*Doel A*: Ga voor elke uitspraak na of die klopt volgens de tekst over de spoorlijn Hilversum – Lunetten: (i) het Maliebaanstation is in 1939 voor reizigers gesloten; (ii) station Lunetten was van buitenaf toegankelijk; (iii) de HSM-lijn kruist de lijnen van NCS en NRS ongelijkvloers. Antwoord telkens met ja of nee en citeer letterlijk de woorden uit de tekst die de doorslag geven.
*Doel B*: Schrijf de tekst over de spoorlijn Hilversum – Lunetten verder, te beginnen na de laatste zin.

*Aangeleverd fragment*:
● ● ● ●
De Hollandsche IJzeren Spoorweg-Maatschappij neemt in 1874 als zijtak van de Oosterspoorweg de spoorlijn Hilversum – Lunetten in gebruik. In Utrecht legt de HSM een eigen spoorlijn aan de oostzijde van de stad aan en opent hier een eigen hoofdstation. Na het Maliebaanstation loopt de lijn door naar Lunetten waar een overstapstation voor passagiers richting ‘s-Hertogenbosch is gerealiseerd. De HSM-lijn kruist de bestaande lijnen van NCS en NRS gelijkvloers. Later zijn verbindingsbogen tussen de verschillende spoorlijnen aangelegd. Intensievere samenwerking tussen de verschillende spoorwegmaatschappijen zorgt ervoor dat in de loop van de twintigste eeuw steeds meer treinen naar het Utrechtse hoofdstation rijden. Het Maliebaanstation is in 1939 voor reizigers gesloten. De spoorlijn Blauwkapel – Lunetten wordt nog decennialang gebruikt voor goederenvervoer en als omleidingsroute. Later rijden hier vrijwel alleen nog treinen van en naar het museum. Nadat enkele jaren eerder de aansluiting met de lijn richting ‘s-Hertogenbosch is verwijderd, is in oktober 2012 de spoorlijn ten zuiden van het Spoorwegmuseum gesloten en later opgebroken. Tien jaar later verdwijnt ook kruispunt Blauwkapel.
Voor een betere concurrentiepositie en met het oog op de plannen voor de bouw van een nieuw Centraal Station in Amsterdam besluit de HSM zich eind jaren ’60 van de negentiende eeuw voor het eerst op de gebieden ten oosten van de stad te richten. De spoorwegmaatschappij ontwikkelt plannen voor de zogenaamde Oosterspoorweg naar Amersfoort en Duitsland en een zijtak tussen Hilversum en Utrecht, waar een aansluiting op de Staatslijn naar ‘s-Hertogenbosch moet komen. Omdat de Staatslijn aan de zuidzijde van Utrecht start en de HSM niet wil samenwerken met NCS en NRS, besluit de spoorwegmaatschappij een eigen spoorlijn aan de oostzijde van de stad aan te leggen. Als hoofdstation opent de HSM ten oosten van de binnenstad het Maliebaanstation. Voor doorgaande reizigers wordt de lijn doorgetrokken naar de Staatslijn naar ‘s-Hertogenbosch. Ten zuiden van de stad wordt station Lunetten geopend. Het station is alleen voor overstappende reizigers bedoeld en niet van buitenaf toegankelijk. De nieuwe spoorlijn kruist de lijnen van de NCS en NRS respectievelijk ten noorden en ten zuiden van de stad gelijkvloers. De HSM neemt de spoorlijn Hilversum – Lunetten in juni 1874 in gebruik.
● ● ● ●
(Gegevens over de plaats van items)
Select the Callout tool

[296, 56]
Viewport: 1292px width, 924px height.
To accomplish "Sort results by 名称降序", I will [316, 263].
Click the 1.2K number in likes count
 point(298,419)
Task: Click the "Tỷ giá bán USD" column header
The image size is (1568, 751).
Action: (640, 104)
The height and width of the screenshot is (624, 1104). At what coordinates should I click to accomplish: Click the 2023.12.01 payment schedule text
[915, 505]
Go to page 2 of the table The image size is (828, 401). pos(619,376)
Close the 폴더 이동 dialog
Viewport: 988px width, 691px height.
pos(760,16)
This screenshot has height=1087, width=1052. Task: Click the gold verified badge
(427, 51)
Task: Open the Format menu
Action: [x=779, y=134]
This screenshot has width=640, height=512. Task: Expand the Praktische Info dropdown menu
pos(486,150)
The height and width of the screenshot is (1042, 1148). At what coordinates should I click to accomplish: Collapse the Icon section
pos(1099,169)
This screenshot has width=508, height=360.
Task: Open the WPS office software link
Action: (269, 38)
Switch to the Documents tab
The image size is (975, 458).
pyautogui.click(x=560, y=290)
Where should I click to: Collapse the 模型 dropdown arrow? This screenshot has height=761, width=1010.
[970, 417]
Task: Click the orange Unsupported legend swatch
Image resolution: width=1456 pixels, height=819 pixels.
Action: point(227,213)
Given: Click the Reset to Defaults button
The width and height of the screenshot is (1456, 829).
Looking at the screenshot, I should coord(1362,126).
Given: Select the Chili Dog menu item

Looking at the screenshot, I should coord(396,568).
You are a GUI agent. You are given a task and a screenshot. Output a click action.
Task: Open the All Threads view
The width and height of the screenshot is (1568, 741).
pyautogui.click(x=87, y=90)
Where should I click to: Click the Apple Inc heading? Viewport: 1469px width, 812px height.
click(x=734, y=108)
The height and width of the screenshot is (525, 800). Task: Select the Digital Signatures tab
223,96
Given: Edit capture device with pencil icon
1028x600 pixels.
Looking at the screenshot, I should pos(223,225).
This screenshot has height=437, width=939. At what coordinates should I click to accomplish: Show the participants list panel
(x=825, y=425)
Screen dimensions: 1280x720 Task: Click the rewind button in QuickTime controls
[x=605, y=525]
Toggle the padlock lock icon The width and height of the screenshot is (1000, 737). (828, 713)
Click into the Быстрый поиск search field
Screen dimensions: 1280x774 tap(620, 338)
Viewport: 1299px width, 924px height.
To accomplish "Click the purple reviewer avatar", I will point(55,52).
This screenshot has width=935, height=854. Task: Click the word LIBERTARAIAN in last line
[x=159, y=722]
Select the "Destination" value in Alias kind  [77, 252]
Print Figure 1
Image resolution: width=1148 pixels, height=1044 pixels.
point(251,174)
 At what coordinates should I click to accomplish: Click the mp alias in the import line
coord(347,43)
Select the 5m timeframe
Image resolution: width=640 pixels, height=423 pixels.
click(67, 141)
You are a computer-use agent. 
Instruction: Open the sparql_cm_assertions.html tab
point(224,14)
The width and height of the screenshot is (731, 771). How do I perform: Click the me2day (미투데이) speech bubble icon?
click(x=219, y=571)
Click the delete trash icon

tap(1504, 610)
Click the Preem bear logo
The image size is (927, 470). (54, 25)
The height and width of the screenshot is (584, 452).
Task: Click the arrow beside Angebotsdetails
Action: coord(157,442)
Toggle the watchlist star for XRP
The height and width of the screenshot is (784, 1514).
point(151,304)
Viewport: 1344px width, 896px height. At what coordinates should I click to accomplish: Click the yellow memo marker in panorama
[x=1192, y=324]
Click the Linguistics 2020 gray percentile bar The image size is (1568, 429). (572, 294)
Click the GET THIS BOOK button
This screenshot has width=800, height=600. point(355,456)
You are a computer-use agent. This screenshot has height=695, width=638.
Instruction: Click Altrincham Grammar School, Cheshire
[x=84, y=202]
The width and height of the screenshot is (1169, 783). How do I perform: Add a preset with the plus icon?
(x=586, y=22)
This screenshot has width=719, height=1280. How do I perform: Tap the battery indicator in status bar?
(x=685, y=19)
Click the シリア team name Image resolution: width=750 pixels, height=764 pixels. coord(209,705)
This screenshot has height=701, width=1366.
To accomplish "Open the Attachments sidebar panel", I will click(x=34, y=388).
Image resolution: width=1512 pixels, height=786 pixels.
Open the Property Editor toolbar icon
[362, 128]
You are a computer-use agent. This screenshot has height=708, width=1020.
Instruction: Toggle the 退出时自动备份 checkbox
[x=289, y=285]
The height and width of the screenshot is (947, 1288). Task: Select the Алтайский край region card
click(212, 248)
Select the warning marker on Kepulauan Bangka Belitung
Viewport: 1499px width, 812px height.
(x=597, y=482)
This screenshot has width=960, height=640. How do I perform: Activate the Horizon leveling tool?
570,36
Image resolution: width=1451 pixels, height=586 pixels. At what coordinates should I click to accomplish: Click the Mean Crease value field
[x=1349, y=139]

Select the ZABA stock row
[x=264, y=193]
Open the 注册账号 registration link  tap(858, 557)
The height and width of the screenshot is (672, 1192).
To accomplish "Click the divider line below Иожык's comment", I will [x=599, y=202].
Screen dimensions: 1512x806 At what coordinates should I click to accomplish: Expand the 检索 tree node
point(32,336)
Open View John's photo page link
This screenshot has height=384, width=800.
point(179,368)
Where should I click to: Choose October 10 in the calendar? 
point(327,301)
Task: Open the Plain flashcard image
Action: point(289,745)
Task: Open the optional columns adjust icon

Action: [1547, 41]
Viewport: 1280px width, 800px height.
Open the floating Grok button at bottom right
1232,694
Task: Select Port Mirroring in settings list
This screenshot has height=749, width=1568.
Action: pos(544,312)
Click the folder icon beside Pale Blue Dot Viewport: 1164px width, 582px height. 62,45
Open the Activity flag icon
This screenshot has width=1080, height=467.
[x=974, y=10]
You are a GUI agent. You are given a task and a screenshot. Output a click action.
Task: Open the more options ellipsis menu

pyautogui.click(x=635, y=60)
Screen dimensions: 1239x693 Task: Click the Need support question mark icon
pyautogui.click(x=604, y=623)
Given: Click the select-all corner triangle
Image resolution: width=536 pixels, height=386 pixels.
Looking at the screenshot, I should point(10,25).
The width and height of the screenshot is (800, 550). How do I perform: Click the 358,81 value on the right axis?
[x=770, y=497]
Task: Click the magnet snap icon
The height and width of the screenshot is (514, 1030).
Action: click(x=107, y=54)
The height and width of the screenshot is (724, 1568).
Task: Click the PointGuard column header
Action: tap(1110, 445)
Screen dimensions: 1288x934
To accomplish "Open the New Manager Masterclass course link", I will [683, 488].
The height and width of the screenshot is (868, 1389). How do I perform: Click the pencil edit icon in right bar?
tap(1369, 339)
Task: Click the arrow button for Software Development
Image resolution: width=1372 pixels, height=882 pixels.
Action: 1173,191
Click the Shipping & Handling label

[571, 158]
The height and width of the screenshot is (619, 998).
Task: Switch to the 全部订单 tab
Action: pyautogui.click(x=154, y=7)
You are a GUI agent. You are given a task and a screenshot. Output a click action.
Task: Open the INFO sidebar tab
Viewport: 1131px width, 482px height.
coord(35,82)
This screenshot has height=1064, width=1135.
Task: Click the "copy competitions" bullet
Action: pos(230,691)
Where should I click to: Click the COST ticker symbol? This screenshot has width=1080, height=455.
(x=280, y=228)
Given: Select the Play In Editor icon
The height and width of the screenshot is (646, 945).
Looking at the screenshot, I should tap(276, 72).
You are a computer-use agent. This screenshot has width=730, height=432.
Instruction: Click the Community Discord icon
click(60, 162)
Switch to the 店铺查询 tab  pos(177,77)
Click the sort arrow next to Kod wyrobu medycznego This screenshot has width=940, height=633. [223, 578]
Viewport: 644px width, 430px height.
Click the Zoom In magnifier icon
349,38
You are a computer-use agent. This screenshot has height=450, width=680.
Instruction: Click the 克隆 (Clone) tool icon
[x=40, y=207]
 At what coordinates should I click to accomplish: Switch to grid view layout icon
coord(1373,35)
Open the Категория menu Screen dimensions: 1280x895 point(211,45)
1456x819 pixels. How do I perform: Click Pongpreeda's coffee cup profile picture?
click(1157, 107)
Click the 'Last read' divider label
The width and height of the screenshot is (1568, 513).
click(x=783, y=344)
● ● ● ●
*Schriftelijk antwoord A*:
(i) Ja: "Het Maliebaanstation is in 1939 voor reizigers gesloten."
(ii) Nee: "Het station is alleen voor overstappende reizigers bedoeld en niet van buitenaf toegankelijk."
(iii) Nee: "De HSM-lijn kruist de bestaande lijnen van NCS en NRS gelijkvloers."

*Schriftelijk antwoord B*:
Aan het begin van de twintigste eeuw werken de verschillende spoorwegmaatschappijen steeds meer samen. In 1905 wordt bij Blauwkapel de oostelijke verbindingsbaan tussen het Centraalspoor en de Oosterspoorweg geopend. Hiermee is ook rechtstreeks treinverkeer tussen Amersfoort en Lunetten mogelijk en hoeven doorgaande goederentreinen niet langer via het Utrechtse Centraal Station te rijden. De samenwerking zorgt ook voor de opening van de verbindingsbaan met de Rhijnspoorweg richting Driebergen in 1918. Ook deze lijn is bestemd voor het goederenvervoer. Tenslotte is in oktober 1921 de westelijke verbindingsbaan bij Blauwkapel geopend. Hierdoor is rechtstreeks treinverkeer tussen Hilversum en het Utrechtse Centraal Station mogelijk. Dit betekent al snel dat de meeste treinen niet meer naar het Maliebaanstation rijden. Het overstapstation Lunetten wordt in 1932 gesloten en in 1939 wordt ook de reizigersdienst naar het Maliebaanstation gestaakt. De verbinding aan de oostzijde van de Domstad blijft alleen nog van belang voor het doorgaande goederenvervoer. In 1954 wordt in het voormalige Maliebaanstation het Nederlands Spoorwegmuseum geopend.
In 1942 is de spoorlijn, inclusief alle verbindingsbogen, elektrisch berijdbaar. Tussen Hilversum en Blauwkapel zijn sierlijke betonnen spitsbogen neergezet. Deze creatieve oplossing is in 1938 ontwikkeld als gevolg van de metaalschaarste vanwege de oorlogsdreiging in diverse landen. In 2005 zijn de 188 portalen benoemd tot Rijksmonument.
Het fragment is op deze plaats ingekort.